How does a major company grow a well-known heritage brand in the face of new, innovative entrants? If you’re Clorox, you might take the problem to a class of enterprising undergraduates at Indiana University Kelley School of Business.
Clorox is one of five major brands working with Indiana Kelley students in this semester’s Brand Management Practicum, an immersive hands-on course in which students work on real business problems facing real-world companies. Students get professional feedback and a look at what a brand manager of a consumer packaged goods company does day-to-day. Companies get a fresh look at their products from a demographic that can be hard to reach.
“Clorox targets millennials but also Gen Z, but I don’t think we necessarily have any Gen Z employees. To get these students’ perspective is just really helpful,” Samantha Loeffler, brand manager innovation at The Clorox Company, tells Poets&Quants.
‘PROBLEMS MY PEERS & I ARE ACTIVELY WORKING ON’
Loeffler is presenting this Clorox problem to her team of Kelley students this week and will work with them throughout the semester. “I’m literally giving them problems that my peers and I are actively working on, so you probably couldn’t get much more lifelike than that.”
This semester, practicum students will work with brand managers from Clorox, Beis Luggage (an innovative influencer brand), Ferrara (maker candy, cookies, and all things sweet), Maytag, and Procter and Gamble. While hands-on, practical experience courses like this one are common in MBA programs, they are much less so in undergraduate business schools.
“This is what students want,” says Kelly King, adjunct lecturer, and course creator. “I mean, they are just dying for real-world experience.”
‘LAUNCHING BRANDS, LAUNCHING CAREERS’
King is the founder and president of 80/20 Agency, a marketing and brand agency in Bloomington, Ind. One of its driving philosophies is to “launch brands and launch careers,” and its Golden Ticket Internship gives interns practical results-driven experience for their resumes or job interviews. King, who lectures at the Kelley School and IU Media School, wanted to offer some of that experience to her students as well.
She developed the practicum in fall 2020, and it is now in its third semester.
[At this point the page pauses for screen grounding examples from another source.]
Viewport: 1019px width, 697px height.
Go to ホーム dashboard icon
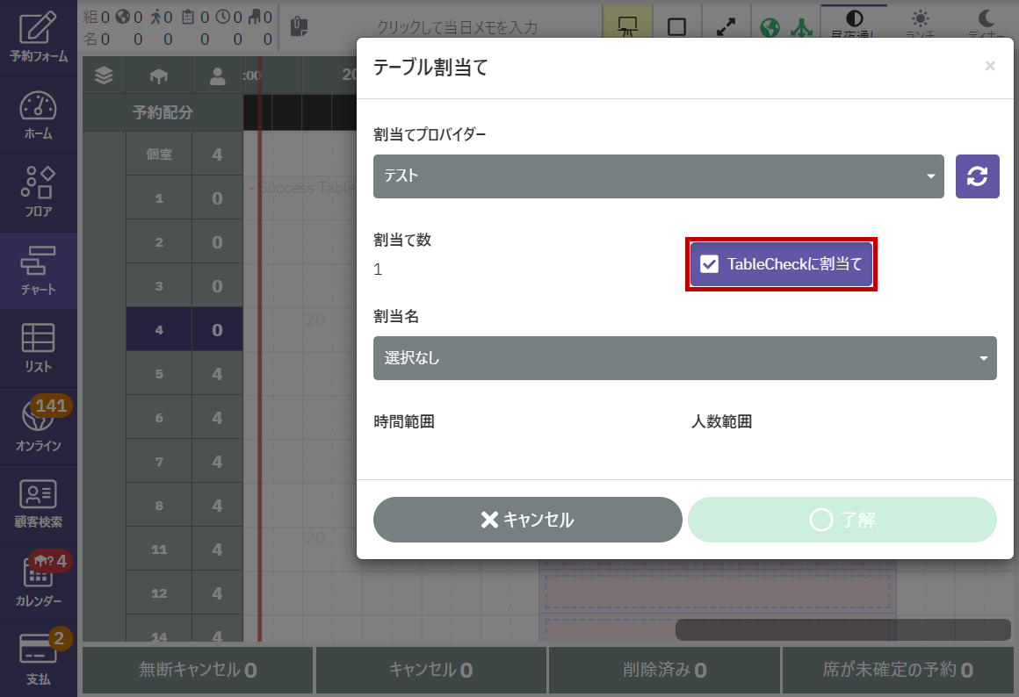(38, 115)
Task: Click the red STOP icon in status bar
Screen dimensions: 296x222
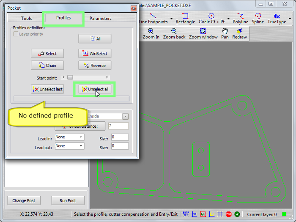Action: tap(228, 214)
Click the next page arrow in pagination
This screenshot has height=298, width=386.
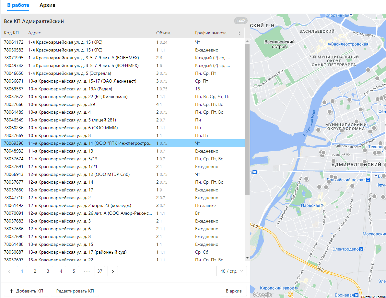pyautogui.click(x=113, y=271)
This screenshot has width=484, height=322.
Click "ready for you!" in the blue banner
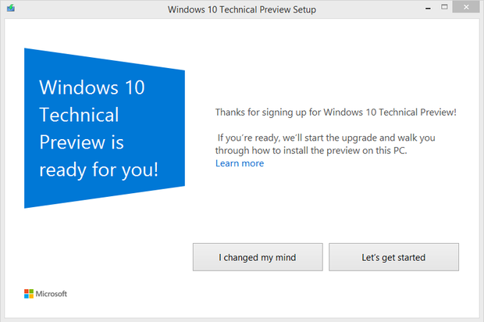[98, 170]
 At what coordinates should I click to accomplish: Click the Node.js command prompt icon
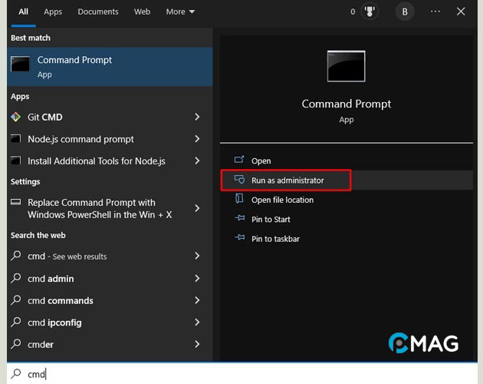(x=16, y=139)
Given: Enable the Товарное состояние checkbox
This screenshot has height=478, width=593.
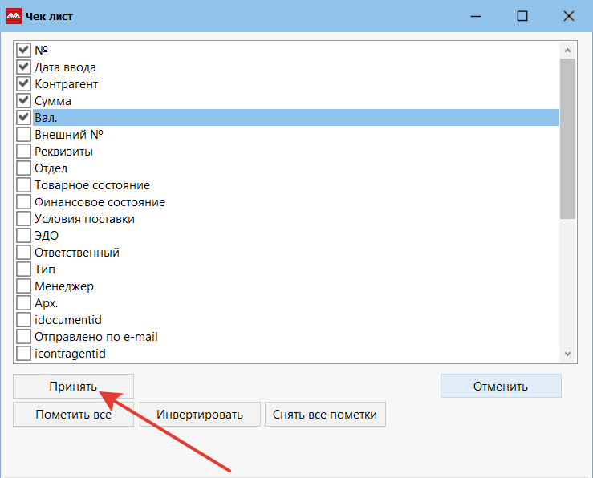Looking at the screenshot, I should coord(23,185).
It started with three teams working for three different brand managers and has since grown to five teams per semester. Enrollment is capped at 20 students, though about 50 students applied for the latest session.
Why has the course become so popular in such a short time?
“No. 1, working with and taking feedback from professional brand managers is invaluable for these students. No. 2, it gets them the job,” King tells P&Q. “A student who was on the Gillette team in a previous semester now works at Conagra, and she gives this course all the credit. She got in there without her MBA, and everybody else who was hired had theirs.”